The history nerd in me likes to think that in our educational upbringing, we’ve been ripped off. As I’ve gotten older and studied my interests independently, I’ve become convinced at the failure of the public school system. And indeed, nowhere is this more apparent than with U.S. history. We’re presented with history-lite, a watered down, simplified version of events that neglect key moments and ideas. School boards opt for convenience over fact to fit whatever narrative they want to portray. And even when certain events are discussed, they’re distorted beyond any sensible reason to again, supply the perspective decided upon by those equally confused. This clouded historical narrative offered by public schools is faulty at best. To fully understand the significance of Independence Day and the philosophy that brought it forth, we need to shake off the educational bunk we’ve been fed since the early days of childhood. Below you’ll find four interesting items your history teacher assuredly glossed over.
4) Other States Had Already Declared Independence
Some States were really ahead of the game. Rhode Island, New Hampshire, and Virginia had all declared their independence from Great Britain long before Thomas Jefferson penned his most famous work. Months before the Continental Congress would convene in Philadelphia, Virginia, arguably the most politically influential State at that time, had claimed its independence on May 15, 1776. By the time the forth rolled around, they had already refuted the King’s rule, elected a new governor in Patrick Henry, and adopted a new Republican constitution.

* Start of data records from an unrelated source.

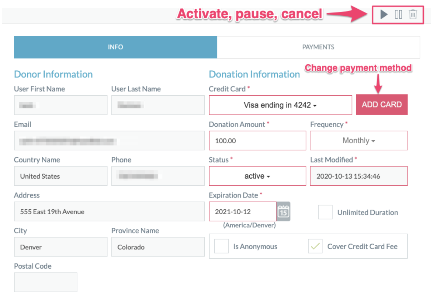The width and height of the screenshot is (440, 300).
Task: Click the Postal Code field
Action: 45,282
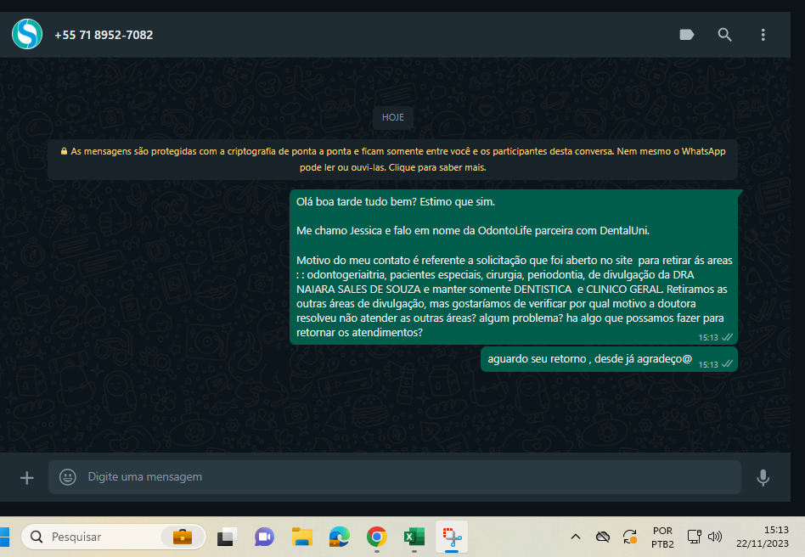
Task: Open the emoji picker
Action: (68, 477)
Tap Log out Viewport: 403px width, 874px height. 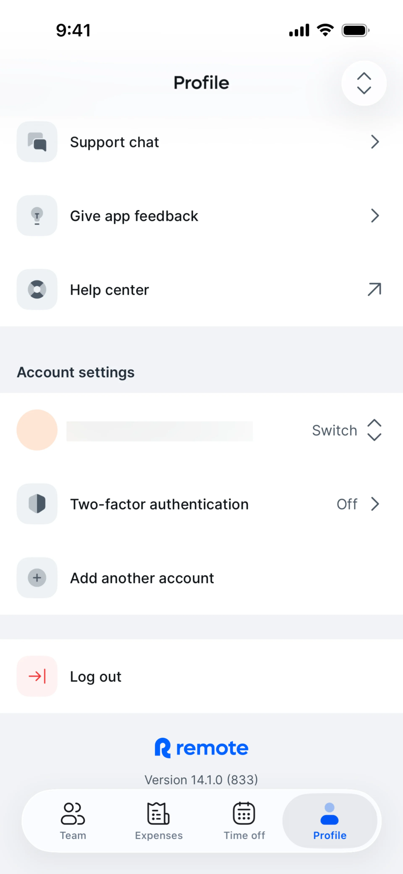pyautogui.click(x=96, y=677)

3) American Independence Was Actually Declared on July 2nd
John Adams once remarked that “the second day of July, 1776, will be the most memorable epoch in the history of America. I am apt to believe that it will be celebrated by succeeding generations as the great anniversary festival. It ought to be commemorated as the day of deliverance, by solemn acts of devotion to God Almighty. It ought to be solemnized with pomp and parade, with shows, games, sports, guns, bells, bonfires, and illuminations, from one end of this continent to the other, from this time forward forever more.” Now before you go accusing Adams of having his wig on to tightly or spending too much time in his cousins brewery, continue reading.
The day Adams was referring to, July 2nd, was the day that the Continental Congress actually voted for independence. The declaration drafted and then adopted on July 4th, was the explanation for that vote. Having already declared independence, the Virginian government directed Richard Henry Lee, a delegate to the Continental Congress in Philadelphia, to push the other colonies toward independence, as well. His proposed “Lee Resolution”, sought to declare the united colonies free and independent from Great Britain. The resolution passed with twelve for, none against, and one abstention. There was no going back for the colonists and this vote was solidified by the adoption of the declaration that came only two days later.

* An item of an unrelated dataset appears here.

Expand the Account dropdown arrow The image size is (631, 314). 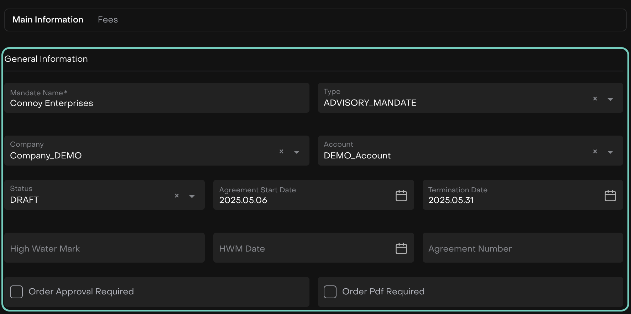click(610, 152)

2) The American Revolution Was All About Secession
Since the War Between the States, secession has been maligned as a dirty word. Many refuse to take the idea of a U.S. State breaking from the Union seriously, instead opting to levy insults of the notion being traitorous, un-patriotic, and un-American. An argument truly soaked in irony. In actuality, the American Revolution was itself an effort by the British Colonies-turned States to secede from the empire of Great Britain.
The founders were champions of self-determination. They wanted to govern their own affairs because in their eyes, their relationship with Britain was no longer beneficial. They were driven by the radical notion that a person knows best how to run their own lives. So the next time you hear someone utter that forbidden word, think twice. Without it, the fourth of July would be just another day.

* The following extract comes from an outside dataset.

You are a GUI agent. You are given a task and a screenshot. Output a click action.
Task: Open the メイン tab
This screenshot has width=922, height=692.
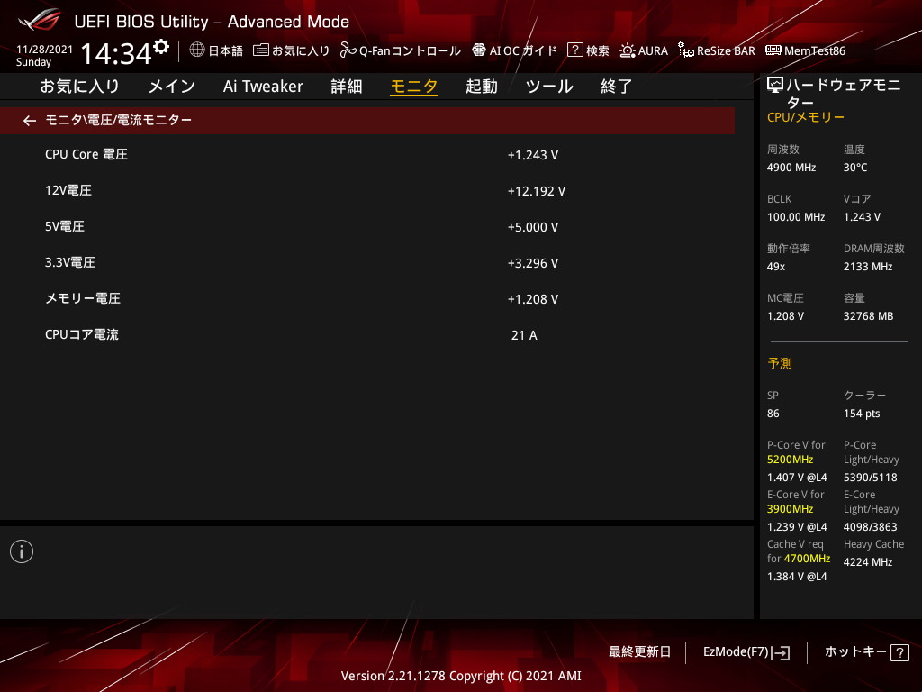[172, 87]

1) The States Were Sovereign Nations
Contrary to what your middle school history teacher may have suggested, U.S. States aren’t mere administrative sub-units of Washington, DC. Rather, they are sovereign bodies entered into an agreement (or compact) with other like States. Together, by joining this compact, they delegate specific powers to an equal body in the form of a federal government they created. In fact, when the founders spoke of “states”, they meant so in the way that Germany or France are considered “states”.
In the Declaration of Independence itself, Jefferson expresses as much when he exclaims that “these United Colonies are, and of right ought to be, FREE AND INDEPENDENT STATES; that they are absolved from all allegiance to the British crown and that all political connection between them and the state of Great Britain is, and ought to be, totally dissolved; and that, as free and independent states, they have full power to levy war, conclude peace, contract alliances, establish commerce, and do all other acts and things which independent states may of right do.”
Throughout the entirety of the Declaration, Jefferson refers to the States in the plural sense rather than as some centralized and solitary unit. They were clearly separate entities, each with their own unique culture, governments, religions, etc., united only in their secession from Great Britain. And when King George III finally recognized American independence, he did so by naming each State individually in the Treaty of Paris (1783). Clearly, that would’ve been quite unnecessary if there now existed one unitary United States of America.
Over time, this sovereignty has diminished by the hands of an ever intrusive government in D.C. But the true nature of the Union hasn’t changed. The States, through their people, are still sovereign. They are still parties to the compact and they, not the federal government, are the final arbiters of that agreement. We must again see the States for what they truly are because only then will we see the restoration of liberty lost.